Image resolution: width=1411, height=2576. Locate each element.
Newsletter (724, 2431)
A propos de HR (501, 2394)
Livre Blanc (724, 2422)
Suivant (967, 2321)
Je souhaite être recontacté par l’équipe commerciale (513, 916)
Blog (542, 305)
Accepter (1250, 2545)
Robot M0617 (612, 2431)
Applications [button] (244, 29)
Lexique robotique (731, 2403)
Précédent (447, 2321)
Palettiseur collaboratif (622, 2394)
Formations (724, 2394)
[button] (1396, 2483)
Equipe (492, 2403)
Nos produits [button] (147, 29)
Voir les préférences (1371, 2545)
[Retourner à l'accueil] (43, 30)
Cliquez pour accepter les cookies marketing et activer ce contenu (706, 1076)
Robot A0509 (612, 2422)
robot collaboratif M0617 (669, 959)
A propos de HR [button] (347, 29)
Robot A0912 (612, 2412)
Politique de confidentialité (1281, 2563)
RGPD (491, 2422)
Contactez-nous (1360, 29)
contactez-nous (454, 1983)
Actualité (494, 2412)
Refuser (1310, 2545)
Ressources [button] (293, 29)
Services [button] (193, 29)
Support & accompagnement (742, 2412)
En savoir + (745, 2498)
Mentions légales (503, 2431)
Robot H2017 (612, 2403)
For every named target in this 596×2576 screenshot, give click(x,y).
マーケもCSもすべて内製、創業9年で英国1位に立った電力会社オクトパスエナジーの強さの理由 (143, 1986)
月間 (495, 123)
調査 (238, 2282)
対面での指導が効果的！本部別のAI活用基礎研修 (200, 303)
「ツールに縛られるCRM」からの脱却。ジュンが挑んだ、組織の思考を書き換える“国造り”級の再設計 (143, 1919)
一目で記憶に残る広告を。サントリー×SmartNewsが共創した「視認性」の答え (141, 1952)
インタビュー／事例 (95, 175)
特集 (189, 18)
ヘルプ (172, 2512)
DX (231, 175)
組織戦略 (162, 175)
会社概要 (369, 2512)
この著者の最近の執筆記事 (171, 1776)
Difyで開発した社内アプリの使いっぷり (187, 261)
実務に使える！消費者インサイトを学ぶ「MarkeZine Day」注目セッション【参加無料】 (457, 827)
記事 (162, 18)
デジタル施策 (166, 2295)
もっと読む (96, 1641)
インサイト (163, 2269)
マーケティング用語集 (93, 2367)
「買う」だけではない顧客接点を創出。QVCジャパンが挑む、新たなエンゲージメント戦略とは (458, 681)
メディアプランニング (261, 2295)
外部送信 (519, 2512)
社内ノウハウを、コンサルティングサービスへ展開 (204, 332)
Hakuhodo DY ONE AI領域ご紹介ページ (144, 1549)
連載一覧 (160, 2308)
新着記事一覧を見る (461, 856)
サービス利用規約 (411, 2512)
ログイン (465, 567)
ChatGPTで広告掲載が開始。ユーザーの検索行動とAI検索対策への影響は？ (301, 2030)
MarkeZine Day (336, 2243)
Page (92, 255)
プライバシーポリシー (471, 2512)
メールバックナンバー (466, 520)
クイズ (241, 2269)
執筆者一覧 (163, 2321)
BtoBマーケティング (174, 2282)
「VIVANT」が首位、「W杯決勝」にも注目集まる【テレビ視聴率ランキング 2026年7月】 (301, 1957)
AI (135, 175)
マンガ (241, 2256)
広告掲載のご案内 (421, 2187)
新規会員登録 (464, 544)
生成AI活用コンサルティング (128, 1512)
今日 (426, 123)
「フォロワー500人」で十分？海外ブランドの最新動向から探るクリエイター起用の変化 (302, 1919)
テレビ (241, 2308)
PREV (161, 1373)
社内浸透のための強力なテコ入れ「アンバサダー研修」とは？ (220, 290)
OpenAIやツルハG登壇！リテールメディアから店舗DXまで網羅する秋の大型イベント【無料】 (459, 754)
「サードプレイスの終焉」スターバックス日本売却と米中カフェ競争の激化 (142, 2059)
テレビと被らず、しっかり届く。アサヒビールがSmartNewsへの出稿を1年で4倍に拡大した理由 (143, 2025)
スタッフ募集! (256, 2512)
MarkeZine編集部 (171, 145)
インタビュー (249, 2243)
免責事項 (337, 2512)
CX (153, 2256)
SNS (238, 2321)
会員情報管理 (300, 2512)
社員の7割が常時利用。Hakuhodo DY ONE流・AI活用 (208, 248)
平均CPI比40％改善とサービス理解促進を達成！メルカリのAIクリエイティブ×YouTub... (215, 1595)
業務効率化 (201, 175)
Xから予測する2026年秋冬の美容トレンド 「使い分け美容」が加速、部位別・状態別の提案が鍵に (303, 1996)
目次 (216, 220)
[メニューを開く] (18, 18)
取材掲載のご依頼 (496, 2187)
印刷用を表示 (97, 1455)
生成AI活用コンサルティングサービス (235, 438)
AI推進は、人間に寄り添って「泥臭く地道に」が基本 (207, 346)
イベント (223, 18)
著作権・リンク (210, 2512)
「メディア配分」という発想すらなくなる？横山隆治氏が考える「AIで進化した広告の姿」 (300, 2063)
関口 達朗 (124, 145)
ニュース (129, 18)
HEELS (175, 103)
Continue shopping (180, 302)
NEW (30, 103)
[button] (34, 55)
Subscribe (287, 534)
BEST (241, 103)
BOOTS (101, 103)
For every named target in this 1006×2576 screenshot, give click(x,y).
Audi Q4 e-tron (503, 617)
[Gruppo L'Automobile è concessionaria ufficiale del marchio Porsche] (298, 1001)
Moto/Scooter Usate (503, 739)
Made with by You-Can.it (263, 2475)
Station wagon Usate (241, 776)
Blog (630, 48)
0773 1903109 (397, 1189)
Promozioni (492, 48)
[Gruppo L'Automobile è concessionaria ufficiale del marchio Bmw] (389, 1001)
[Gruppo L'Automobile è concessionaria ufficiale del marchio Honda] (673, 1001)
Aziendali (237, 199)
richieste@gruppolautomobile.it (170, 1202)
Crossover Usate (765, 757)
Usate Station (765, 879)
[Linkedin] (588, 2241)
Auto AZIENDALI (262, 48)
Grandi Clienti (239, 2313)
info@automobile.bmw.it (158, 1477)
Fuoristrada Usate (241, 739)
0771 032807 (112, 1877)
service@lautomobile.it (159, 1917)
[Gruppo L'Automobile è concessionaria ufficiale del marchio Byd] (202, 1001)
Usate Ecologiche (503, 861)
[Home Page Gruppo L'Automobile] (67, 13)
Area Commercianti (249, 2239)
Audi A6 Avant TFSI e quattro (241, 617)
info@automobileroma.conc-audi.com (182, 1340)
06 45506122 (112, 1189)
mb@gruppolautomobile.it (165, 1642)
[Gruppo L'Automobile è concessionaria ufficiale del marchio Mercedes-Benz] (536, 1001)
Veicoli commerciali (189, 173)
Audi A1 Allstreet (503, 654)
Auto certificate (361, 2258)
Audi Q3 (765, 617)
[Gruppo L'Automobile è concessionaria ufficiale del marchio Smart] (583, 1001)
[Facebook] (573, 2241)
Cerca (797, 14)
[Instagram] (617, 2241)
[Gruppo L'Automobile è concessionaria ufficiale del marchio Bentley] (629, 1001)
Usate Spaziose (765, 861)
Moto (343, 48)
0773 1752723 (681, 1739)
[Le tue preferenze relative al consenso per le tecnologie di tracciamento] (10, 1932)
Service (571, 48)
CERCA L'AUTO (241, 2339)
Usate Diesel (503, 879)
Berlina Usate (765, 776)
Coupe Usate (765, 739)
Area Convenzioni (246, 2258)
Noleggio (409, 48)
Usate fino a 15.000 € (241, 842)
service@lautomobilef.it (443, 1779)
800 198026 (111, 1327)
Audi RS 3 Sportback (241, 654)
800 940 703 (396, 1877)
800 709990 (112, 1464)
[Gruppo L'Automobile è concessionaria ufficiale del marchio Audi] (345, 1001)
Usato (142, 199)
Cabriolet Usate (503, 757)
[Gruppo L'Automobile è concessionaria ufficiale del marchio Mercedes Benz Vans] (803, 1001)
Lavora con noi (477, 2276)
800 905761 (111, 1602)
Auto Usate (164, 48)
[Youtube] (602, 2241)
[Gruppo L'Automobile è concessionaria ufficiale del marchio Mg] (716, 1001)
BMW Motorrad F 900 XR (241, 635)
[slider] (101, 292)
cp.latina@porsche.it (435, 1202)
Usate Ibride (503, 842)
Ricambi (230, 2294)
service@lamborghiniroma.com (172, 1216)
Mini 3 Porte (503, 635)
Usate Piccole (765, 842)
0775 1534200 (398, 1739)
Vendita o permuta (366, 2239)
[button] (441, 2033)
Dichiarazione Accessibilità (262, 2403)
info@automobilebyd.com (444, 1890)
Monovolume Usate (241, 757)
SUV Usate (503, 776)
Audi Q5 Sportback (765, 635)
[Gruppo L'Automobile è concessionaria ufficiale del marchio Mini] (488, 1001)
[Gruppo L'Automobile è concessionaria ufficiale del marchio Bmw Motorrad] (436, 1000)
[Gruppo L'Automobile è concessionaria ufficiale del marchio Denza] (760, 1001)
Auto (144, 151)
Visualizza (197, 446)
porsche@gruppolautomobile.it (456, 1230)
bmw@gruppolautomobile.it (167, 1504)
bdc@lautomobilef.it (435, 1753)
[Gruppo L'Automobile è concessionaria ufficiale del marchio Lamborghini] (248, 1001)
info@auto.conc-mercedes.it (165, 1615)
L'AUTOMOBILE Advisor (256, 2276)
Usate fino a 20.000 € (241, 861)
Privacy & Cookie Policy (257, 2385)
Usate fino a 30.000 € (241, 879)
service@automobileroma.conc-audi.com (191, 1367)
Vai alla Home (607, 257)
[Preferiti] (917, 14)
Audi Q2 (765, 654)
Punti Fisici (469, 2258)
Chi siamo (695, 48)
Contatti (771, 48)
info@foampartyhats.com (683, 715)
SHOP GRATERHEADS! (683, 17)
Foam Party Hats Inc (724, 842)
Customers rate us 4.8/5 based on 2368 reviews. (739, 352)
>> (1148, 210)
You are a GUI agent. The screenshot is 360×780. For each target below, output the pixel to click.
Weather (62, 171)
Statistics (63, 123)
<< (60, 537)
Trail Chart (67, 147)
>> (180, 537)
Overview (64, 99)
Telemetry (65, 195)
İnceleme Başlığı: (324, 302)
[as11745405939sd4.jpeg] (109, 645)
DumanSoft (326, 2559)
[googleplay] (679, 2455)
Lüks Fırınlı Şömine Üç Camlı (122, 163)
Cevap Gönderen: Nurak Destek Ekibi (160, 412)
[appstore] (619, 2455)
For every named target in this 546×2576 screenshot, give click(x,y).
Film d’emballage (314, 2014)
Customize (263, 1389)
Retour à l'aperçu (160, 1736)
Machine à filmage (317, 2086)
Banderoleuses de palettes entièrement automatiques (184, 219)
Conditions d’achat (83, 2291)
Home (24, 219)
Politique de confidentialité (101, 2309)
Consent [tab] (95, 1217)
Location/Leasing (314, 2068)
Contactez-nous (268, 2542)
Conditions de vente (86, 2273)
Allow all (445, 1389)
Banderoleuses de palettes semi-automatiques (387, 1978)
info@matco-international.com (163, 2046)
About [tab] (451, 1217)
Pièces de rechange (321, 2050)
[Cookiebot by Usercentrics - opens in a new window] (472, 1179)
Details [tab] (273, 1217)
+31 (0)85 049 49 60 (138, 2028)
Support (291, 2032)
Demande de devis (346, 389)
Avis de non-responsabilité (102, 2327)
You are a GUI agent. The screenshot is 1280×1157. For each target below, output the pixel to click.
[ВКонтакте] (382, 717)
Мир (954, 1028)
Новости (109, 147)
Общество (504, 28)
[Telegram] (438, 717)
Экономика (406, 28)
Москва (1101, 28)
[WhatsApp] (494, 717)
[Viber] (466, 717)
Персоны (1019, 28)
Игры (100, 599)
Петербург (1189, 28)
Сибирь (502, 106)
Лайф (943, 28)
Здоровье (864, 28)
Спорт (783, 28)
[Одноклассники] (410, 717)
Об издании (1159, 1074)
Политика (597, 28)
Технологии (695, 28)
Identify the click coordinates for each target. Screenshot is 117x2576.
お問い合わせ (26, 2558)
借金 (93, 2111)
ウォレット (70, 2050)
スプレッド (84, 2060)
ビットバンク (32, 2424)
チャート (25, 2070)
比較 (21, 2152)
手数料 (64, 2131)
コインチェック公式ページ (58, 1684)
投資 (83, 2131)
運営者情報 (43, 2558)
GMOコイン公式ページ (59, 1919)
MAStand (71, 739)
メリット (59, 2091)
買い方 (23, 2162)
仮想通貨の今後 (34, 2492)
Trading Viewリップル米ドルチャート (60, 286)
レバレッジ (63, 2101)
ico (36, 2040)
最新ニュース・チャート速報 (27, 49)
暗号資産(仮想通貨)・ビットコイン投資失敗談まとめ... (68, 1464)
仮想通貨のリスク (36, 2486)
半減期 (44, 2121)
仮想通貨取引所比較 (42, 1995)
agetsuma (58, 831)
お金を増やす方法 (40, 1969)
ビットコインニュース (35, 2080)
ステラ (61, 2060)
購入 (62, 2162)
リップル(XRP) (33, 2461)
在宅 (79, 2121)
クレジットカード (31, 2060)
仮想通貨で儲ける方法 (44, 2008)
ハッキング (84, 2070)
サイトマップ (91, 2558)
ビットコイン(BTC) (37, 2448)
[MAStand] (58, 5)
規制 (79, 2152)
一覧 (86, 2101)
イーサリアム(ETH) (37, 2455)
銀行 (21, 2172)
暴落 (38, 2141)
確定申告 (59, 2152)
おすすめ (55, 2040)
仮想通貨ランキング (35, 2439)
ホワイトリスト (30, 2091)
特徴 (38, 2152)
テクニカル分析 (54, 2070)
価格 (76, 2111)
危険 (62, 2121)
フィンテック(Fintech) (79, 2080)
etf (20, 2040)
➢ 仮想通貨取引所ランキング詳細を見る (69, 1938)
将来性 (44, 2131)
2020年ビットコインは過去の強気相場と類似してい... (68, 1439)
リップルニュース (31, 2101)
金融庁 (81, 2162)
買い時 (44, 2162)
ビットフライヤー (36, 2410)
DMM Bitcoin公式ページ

+ + + + + + +

Search the records above for the string "confidentialité" and copy each line that holds it.

Politique de confidentialité (1281, 2563)
Politique de confidentialité (101, 2309)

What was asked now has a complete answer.